0

I'm currently taking a course and during one of the tests, I came across this question.

The math_students and english_students tables have the following columns:

student_id, grade, first_name, last_name

Using a subquery, find out what grade levels are represented in both the math and english classes.

The query I used was this.

select distinct grade 
from math_students 
where grade in (
select grade 
from english_students
);

However, it was graded as incorrect and the correct answer was given as

SELECT grade
FROM math_students
WHERE EXISTS (
  SELECT grade
  FROM english_students
);

I would really appreciate it if someone could help me understand the difference in the two queries because the output was the same in both cases. Also, why doesn't the query contain distinct?

SQLrookie
  • 11
  • 5
  • `DISTINCT` is not normally necessary for an `EXISTS` because there is only one table here.
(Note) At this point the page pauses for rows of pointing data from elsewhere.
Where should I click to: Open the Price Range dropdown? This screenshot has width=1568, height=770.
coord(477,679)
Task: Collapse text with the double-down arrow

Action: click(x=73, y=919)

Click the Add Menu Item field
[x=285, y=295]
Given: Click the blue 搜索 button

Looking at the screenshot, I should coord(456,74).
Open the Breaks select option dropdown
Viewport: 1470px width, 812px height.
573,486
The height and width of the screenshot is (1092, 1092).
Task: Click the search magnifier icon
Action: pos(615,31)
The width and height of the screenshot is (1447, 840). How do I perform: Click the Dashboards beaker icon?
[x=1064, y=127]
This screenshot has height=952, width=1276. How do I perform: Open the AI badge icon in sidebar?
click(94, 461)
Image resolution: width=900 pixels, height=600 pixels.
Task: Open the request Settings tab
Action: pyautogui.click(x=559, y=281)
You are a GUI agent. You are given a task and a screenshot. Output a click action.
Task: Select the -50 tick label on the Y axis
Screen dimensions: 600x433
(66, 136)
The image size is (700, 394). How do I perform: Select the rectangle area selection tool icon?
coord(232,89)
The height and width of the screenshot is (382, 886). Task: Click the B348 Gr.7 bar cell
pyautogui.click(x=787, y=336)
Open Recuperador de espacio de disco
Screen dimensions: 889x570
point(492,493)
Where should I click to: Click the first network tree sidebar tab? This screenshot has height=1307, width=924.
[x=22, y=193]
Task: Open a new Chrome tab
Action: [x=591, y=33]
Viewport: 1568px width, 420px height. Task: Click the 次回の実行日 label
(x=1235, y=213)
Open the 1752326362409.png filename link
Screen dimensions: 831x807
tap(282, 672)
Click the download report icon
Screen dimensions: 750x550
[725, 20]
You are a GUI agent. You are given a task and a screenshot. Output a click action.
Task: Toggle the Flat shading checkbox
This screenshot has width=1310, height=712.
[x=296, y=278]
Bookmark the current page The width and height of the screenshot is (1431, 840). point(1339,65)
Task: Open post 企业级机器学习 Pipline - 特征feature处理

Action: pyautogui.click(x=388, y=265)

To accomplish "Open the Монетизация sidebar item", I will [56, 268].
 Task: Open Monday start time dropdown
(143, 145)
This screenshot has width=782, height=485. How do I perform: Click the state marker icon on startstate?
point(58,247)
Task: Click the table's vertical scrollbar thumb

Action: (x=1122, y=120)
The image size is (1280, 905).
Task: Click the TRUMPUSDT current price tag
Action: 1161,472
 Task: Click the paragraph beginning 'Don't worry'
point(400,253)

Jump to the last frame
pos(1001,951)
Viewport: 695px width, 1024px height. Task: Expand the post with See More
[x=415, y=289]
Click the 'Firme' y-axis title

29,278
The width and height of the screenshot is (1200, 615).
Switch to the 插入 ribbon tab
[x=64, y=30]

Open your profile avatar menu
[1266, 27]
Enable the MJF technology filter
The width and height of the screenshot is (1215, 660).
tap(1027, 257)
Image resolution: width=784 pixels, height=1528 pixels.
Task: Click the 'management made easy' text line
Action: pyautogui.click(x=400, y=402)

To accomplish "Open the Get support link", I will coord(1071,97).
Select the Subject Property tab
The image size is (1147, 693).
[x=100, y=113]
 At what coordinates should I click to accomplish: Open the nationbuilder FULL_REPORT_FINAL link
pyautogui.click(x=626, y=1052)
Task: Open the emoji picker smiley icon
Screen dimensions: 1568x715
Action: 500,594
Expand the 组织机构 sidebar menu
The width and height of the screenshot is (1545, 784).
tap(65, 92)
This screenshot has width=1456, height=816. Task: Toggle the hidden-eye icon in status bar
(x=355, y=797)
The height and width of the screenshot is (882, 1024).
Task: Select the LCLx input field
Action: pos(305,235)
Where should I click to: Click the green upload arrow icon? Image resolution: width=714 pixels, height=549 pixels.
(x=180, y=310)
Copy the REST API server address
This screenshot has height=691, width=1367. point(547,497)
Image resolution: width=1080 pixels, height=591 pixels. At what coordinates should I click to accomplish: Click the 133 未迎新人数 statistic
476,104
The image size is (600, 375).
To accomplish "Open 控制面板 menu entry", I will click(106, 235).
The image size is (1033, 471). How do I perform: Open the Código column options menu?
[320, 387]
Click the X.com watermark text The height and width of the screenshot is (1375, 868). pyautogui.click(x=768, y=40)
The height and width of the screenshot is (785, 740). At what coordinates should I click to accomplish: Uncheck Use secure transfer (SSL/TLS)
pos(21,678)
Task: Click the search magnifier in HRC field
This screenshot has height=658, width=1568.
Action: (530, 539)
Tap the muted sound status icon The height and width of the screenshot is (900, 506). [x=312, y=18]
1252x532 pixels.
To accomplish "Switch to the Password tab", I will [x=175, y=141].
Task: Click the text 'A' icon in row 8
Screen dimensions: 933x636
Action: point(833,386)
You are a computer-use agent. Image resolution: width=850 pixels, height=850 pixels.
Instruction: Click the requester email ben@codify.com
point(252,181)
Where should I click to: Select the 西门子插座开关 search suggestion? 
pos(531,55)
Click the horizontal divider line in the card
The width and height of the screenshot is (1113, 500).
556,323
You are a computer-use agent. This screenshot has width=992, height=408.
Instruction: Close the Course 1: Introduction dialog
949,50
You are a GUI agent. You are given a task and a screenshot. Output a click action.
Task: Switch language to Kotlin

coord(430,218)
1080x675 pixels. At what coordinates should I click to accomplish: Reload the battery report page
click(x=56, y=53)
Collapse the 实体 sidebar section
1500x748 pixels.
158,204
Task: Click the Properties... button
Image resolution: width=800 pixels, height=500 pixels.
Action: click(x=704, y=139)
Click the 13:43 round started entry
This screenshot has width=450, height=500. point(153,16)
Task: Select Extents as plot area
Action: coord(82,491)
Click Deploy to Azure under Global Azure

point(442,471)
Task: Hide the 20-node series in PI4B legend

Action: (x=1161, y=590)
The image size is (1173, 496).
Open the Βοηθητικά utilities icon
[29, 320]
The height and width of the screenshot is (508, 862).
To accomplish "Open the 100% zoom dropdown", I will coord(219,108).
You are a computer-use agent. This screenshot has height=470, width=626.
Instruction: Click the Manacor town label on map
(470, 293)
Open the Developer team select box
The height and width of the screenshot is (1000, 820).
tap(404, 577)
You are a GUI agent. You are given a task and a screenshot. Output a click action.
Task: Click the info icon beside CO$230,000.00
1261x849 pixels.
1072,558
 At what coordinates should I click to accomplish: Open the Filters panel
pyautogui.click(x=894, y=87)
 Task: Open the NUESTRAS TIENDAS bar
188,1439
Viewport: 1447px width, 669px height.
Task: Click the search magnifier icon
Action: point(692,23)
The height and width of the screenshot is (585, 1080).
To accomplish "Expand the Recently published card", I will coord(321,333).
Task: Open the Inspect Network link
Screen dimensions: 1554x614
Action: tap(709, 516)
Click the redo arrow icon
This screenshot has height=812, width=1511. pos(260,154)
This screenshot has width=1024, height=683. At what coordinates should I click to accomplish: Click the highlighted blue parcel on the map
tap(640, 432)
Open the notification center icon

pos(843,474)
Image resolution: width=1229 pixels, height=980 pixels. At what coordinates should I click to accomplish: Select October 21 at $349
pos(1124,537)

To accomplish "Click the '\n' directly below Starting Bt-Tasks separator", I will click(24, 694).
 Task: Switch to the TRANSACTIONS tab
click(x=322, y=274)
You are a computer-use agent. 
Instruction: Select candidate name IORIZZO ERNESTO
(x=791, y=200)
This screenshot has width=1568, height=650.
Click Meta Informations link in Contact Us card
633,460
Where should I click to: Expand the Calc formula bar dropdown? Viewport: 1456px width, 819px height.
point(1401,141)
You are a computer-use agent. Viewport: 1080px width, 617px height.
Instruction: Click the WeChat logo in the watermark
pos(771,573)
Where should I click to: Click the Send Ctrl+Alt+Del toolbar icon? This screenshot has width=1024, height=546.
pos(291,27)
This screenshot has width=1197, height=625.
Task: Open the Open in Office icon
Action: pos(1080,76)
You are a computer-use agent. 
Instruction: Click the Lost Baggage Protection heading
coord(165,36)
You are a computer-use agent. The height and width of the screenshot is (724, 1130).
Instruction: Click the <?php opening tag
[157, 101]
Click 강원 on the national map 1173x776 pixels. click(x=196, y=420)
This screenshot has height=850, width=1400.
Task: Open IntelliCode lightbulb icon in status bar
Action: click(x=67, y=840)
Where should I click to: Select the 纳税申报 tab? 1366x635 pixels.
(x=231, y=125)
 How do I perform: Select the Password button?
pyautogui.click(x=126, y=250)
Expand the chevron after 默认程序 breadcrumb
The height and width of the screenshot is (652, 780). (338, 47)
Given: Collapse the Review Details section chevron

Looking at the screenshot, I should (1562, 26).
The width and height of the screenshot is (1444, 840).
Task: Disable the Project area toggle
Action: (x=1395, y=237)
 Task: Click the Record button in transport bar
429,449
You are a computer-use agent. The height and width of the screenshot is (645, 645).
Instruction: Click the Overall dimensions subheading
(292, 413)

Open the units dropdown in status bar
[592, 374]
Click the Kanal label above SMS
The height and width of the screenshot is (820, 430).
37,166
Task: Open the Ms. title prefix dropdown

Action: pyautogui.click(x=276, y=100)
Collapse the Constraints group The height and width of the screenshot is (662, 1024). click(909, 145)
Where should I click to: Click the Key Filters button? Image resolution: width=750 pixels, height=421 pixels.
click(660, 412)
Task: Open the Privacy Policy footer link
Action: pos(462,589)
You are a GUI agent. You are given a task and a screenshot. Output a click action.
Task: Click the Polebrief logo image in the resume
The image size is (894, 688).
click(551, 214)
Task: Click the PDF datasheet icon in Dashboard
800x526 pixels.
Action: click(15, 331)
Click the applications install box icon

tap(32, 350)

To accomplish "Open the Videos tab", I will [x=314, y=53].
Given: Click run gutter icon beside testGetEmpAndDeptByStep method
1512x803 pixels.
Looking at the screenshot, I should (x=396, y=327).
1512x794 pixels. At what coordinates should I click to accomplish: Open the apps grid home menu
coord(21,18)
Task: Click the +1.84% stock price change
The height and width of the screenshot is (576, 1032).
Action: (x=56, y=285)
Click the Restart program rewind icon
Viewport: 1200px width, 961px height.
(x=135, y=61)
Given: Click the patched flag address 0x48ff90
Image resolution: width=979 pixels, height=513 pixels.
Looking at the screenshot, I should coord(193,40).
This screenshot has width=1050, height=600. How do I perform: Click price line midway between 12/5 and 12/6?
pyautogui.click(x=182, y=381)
Unless in any case the outer table must be distinctified, hard to say from the question. Also note that in the case of `NOT IN` [you can get incorrect results](https://stackoverflow.com/questions/173041/not-in-vs-not-exists) so as force of habit, always use `NOT / EXISTS` – Charlieface Feb 09 '21 at 17:39
  • The reason I'm asking is because distinct displays the grades without repeating them which is essentially what they're asking for. The question is "find out what grade levels are represented in both the math and english classes". Without distinct, the result shows way too many repetitions which doesn't exactly serve the purpose. Having said that, I'm very new to SQL so not sure if I've understood it correctly. – SQLrookie Feb 09 '21 at 17:59
  • If that is what they want then, yesy, you would need a distinct. – Charlieface Feb 09 '21 at 18:02
  • Got it. Thank you. – SQLrookie Feb 09 '21 at 18:09
  • It's such a phoney question though – Strawberry Feb 09 '21 at 21:36

2 Answers2

1

The version with EXISTS is incorrect. Period. It is answering the "question":

Return all grades for math students if there is at least one English student.

Not very useful. The correct EXISTS would be:

SELECT DISTINCT grade
FROM math_students ms
WHERE EXISTS (
  SELECT 1
  FROM english_students es
  WHERE ms.grade = es.grade
);

If your database supports it, I would expect you to also be learning:

select grade
from math_students
intersect
select grade
from english_students;
Gordon Linoff
  • 1,242,037
  • 58
  • 646
  • 786
  • Thank you for the response. Again, I'm very new to SQL so if you could explain the EXISTS query mentioned by you a little more in detail, I'd really appreciate it. – SQLrookie Feb 09 '21 at 18:02
  • Also, could you tell me why the code with IN instead of EXISTS is incorrect. – SQLrookie Feb 09 '21 at 18:03
  • @SQLrookie The `EXISTS` ignore whatever is in the inner `SELECT`, so effectively it just says "Is there any rows *at all* in that table" the answer will always be yes. You need a `WHERE` to correlate the inner query to the outer – Charlieface Feb 09 '21 at 18:04
  • Got it. Thank you. – SQLrookie Feb 09 '21 at 18:17
0

The "In" clause checks if the value is a member of a provided list, this can either be a hard coded list or a query result.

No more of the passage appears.